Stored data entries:
+++

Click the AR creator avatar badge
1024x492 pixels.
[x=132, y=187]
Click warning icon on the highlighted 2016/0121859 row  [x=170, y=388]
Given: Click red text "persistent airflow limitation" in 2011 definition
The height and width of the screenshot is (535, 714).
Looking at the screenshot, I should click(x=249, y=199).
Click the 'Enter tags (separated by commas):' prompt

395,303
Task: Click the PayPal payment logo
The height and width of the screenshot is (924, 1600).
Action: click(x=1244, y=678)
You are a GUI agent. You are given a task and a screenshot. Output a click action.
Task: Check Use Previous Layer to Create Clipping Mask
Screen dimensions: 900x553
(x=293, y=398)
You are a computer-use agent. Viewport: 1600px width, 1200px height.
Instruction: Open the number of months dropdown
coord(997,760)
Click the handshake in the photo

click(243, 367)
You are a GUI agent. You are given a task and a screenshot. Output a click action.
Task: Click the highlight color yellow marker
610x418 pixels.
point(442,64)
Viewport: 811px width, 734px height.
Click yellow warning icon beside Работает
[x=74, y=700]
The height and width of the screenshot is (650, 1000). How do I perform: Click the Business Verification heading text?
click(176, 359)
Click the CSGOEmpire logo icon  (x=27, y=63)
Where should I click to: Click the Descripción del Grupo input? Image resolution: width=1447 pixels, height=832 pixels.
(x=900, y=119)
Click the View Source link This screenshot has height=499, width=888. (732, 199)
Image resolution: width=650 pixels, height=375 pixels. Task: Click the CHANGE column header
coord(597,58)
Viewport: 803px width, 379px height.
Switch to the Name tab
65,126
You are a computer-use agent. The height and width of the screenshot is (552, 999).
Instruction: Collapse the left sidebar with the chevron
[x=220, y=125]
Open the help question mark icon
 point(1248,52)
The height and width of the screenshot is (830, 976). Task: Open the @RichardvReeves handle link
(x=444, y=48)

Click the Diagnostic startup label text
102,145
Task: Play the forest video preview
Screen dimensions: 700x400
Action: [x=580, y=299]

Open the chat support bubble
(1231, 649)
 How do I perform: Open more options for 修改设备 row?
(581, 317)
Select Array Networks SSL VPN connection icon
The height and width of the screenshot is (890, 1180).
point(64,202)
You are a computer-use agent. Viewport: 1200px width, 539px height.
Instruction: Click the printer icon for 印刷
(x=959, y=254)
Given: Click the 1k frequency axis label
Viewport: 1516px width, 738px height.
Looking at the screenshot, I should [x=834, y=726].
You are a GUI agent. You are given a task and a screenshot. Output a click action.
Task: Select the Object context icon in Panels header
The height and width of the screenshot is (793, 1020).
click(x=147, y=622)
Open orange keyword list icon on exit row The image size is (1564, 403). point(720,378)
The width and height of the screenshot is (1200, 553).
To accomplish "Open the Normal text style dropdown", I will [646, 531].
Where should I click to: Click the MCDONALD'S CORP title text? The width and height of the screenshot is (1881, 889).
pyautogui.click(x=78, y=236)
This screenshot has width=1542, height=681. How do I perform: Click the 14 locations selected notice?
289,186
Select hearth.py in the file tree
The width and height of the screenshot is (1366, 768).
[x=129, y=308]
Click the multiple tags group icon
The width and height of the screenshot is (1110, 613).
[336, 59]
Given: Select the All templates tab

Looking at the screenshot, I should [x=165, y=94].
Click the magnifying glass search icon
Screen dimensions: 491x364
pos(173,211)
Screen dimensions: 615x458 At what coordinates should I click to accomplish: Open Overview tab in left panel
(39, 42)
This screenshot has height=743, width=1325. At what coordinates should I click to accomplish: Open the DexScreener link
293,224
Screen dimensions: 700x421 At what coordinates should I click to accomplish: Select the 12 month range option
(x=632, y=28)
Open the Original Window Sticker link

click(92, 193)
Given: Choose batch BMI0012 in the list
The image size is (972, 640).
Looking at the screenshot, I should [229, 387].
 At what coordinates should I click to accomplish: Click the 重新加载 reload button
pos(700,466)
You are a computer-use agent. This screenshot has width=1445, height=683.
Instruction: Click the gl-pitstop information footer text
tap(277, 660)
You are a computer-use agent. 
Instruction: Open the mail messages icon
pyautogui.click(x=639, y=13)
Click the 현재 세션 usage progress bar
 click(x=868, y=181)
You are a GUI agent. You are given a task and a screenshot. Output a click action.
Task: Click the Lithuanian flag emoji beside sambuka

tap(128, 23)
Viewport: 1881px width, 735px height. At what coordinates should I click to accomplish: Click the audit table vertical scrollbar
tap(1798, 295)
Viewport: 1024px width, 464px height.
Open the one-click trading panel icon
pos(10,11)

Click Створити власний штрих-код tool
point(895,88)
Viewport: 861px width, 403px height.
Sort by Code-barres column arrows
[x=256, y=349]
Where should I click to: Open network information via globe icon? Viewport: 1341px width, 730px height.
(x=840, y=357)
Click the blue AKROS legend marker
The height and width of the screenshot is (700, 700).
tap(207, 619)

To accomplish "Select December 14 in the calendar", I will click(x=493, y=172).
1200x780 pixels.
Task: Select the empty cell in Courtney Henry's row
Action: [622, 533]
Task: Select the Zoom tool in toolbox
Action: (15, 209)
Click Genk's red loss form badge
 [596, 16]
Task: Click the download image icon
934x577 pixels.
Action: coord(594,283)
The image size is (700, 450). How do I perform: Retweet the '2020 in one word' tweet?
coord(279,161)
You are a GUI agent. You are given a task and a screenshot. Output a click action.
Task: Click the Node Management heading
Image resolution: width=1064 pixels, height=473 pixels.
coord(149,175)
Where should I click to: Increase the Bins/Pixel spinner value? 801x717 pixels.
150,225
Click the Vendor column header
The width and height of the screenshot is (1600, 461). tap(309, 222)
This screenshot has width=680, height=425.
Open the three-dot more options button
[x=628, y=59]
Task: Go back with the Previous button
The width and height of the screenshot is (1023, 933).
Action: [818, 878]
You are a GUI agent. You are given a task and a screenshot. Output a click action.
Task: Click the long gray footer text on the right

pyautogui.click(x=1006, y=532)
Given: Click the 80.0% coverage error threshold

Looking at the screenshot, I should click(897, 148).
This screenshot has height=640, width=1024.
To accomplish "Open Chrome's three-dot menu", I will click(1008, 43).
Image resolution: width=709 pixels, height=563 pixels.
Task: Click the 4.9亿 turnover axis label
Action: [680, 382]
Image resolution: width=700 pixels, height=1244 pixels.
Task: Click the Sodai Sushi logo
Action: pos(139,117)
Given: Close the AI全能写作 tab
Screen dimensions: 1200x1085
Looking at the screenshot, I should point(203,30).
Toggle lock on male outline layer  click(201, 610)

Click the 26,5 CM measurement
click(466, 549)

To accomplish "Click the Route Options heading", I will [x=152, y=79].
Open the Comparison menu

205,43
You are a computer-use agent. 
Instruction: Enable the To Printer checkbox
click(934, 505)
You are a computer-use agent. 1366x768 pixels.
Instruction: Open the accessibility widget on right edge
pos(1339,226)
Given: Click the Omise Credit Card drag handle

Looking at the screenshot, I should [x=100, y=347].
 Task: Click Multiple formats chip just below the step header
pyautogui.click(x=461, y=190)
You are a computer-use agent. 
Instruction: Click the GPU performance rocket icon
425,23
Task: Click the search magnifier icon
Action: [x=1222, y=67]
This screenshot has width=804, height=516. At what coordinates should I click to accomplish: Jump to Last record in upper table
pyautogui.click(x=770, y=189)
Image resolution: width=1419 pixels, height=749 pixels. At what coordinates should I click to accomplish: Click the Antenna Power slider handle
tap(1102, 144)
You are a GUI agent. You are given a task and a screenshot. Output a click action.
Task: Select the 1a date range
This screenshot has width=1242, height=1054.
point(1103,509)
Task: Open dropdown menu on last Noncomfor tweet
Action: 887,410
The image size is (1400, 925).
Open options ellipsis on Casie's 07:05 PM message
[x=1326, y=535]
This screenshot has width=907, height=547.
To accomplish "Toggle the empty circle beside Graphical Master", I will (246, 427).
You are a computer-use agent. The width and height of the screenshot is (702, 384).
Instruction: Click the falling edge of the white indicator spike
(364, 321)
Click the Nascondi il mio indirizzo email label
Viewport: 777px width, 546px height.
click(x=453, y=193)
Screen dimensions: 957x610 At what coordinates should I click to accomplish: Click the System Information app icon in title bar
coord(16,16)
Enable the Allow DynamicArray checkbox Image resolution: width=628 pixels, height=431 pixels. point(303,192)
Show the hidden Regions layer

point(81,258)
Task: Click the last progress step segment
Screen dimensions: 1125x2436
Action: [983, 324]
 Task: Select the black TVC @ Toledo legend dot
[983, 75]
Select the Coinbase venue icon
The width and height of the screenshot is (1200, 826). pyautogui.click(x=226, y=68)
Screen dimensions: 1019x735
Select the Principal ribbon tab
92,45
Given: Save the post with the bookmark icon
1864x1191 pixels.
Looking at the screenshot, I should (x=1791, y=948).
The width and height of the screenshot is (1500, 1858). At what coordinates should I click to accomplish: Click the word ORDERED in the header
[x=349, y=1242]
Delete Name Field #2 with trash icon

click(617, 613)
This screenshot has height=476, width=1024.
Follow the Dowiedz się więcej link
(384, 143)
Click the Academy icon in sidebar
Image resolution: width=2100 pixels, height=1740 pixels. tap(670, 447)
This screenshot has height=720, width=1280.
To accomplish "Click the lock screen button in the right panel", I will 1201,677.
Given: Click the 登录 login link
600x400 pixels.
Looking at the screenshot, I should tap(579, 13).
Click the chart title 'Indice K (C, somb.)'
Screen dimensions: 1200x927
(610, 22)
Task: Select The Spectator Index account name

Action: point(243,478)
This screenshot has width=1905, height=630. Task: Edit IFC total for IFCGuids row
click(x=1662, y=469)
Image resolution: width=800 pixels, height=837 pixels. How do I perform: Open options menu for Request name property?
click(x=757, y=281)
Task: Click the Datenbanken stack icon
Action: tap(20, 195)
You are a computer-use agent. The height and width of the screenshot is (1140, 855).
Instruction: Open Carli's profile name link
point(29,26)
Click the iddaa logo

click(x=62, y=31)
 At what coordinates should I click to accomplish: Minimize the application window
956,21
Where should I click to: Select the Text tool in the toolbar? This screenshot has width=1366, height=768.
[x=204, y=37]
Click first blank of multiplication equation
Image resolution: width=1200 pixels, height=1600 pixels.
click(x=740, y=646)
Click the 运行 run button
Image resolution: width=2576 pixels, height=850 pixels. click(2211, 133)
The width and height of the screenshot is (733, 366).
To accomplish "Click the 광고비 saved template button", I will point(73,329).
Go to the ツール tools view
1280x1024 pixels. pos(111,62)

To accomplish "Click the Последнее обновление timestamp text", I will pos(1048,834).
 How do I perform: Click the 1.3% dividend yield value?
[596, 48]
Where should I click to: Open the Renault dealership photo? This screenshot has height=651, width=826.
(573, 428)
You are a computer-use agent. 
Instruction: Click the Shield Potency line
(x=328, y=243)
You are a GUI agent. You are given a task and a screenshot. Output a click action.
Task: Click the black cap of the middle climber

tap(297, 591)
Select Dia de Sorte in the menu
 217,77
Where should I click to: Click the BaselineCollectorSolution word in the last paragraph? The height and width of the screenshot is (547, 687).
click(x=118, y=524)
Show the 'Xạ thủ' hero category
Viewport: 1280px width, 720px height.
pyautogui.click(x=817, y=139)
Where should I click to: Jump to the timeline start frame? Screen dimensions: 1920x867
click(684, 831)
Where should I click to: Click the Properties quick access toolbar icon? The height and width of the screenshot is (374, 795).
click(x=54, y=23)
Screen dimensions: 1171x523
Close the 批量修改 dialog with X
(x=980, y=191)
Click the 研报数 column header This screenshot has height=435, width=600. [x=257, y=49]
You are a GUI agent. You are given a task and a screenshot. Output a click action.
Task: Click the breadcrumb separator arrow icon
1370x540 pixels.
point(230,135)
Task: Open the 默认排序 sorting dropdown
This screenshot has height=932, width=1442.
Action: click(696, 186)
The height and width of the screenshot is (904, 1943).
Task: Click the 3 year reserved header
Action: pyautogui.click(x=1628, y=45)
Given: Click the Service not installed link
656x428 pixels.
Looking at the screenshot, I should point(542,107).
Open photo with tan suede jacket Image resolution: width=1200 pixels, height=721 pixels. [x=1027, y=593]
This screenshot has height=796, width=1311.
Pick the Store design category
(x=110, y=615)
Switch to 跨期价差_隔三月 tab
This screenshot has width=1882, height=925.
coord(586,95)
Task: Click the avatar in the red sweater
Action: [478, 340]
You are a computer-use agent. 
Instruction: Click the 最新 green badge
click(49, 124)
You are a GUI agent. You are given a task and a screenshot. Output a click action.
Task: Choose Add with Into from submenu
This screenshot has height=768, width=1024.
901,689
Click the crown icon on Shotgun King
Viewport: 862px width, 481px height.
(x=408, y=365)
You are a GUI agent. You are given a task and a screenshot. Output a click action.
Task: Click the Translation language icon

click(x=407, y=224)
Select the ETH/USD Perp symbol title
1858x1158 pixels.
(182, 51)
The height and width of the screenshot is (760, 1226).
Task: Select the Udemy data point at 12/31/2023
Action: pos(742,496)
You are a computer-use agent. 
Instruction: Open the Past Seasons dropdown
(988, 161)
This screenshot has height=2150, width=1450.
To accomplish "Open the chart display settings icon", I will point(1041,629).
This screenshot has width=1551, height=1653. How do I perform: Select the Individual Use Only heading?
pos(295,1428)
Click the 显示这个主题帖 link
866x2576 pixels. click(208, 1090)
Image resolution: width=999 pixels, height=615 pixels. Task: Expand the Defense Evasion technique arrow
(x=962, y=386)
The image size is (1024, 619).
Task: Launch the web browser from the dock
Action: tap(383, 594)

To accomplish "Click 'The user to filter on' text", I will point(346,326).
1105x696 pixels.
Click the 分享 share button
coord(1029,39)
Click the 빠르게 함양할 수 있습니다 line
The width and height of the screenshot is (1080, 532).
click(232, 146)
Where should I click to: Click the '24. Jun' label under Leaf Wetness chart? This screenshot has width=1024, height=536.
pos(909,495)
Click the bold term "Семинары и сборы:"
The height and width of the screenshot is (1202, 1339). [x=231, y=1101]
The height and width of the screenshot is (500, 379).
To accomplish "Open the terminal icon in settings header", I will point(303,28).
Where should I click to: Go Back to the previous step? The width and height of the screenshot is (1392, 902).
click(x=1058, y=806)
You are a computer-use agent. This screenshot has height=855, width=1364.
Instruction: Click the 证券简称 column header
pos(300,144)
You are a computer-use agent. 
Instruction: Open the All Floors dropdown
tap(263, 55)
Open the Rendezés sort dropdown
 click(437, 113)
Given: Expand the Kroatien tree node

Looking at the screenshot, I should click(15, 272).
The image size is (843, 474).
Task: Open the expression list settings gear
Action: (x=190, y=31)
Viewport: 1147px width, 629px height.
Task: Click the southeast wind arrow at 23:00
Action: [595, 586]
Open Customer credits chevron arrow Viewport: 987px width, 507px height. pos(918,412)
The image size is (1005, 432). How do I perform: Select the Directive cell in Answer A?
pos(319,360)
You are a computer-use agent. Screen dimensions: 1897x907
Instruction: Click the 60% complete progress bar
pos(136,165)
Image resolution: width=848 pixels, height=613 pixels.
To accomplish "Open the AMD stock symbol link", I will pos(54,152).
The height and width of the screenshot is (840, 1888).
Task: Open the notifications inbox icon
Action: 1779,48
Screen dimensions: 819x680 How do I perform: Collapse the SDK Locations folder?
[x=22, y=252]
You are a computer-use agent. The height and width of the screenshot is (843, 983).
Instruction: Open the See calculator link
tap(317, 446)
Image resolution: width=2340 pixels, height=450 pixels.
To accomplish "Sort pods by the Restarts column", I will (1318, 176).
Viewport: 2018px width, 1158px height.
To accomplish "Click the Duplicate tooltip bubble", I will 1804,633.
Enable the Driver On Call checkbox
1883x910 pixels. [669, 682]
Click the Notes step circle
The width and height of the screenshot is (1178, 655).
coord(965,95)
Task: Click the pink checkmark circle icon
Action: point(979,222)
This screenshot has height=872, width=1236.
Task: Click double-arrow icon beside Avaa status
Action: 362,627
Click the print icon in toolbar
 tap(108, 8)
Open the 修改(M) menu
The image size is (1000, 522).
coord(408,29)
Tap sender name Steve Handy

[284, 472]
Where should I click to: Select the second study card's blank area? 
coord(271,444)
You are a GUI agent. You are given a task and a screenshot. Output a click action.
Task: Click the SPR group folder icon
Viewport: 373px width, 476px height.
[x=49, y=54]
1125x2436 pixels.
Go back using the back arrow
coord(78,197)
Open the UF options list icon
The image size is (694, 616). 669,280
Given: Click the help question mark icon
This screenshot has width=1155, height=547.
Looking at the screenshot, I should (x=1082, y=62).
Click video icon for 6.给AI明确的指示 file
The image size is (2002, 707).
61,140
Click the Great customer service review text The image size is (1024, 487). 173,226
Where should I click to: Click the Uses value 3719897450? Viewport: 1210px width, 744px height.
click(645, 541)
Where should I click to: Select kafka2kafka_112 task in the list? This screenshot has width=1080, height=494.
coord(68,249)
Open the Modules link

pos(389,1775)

+++

● THE PROBLEM: Using the entries above, give again exactly the lines from the line holding "You are a computer-use agent. Viewport: 1600px" through the line holding "is (552, 999).". Include both end lines and nothing else.

● RESPONSE TO THIS TASK:
You are a computer-use agent. Viewport: 1600px width, 1200px height.
Instruction: Open the number of months dropdown
coord(997,760)
Click the handshake in the photo

click(243, 367)
You are a GUI agent. You are given a task and a screenshot. Output a click action.
Task: Click the highlight color yellow marker
610x418 pixels.
point(442,64)
Viewport: 811px width, 734px height.
Click yellow warning icon beside Работает
[x=74, y=700]
The height and width of the screenshot is (650, 1000). How do I perform: Click the Business Verification heading text?
click(176, 359)
Click the CSGOEmpire logo icon  (x=27, y=63)
Where should I click to: Click the Descripción del Grupo input? Image resolution: width=1447 pixels, height=832 pixels.
(x=900, y=119)
Click the View Source link This screenshot has height=499, width=888. (732, 199)
Image resolution: width=650 pixels, height=375 pixels. Task: Click the CHANGE column header
coord(597,58)
Viewport: 803px width, 379px height.
Switch to the Name tab
65,126
You are a computer-use agent. The height and width of the screenshot is (552, 999).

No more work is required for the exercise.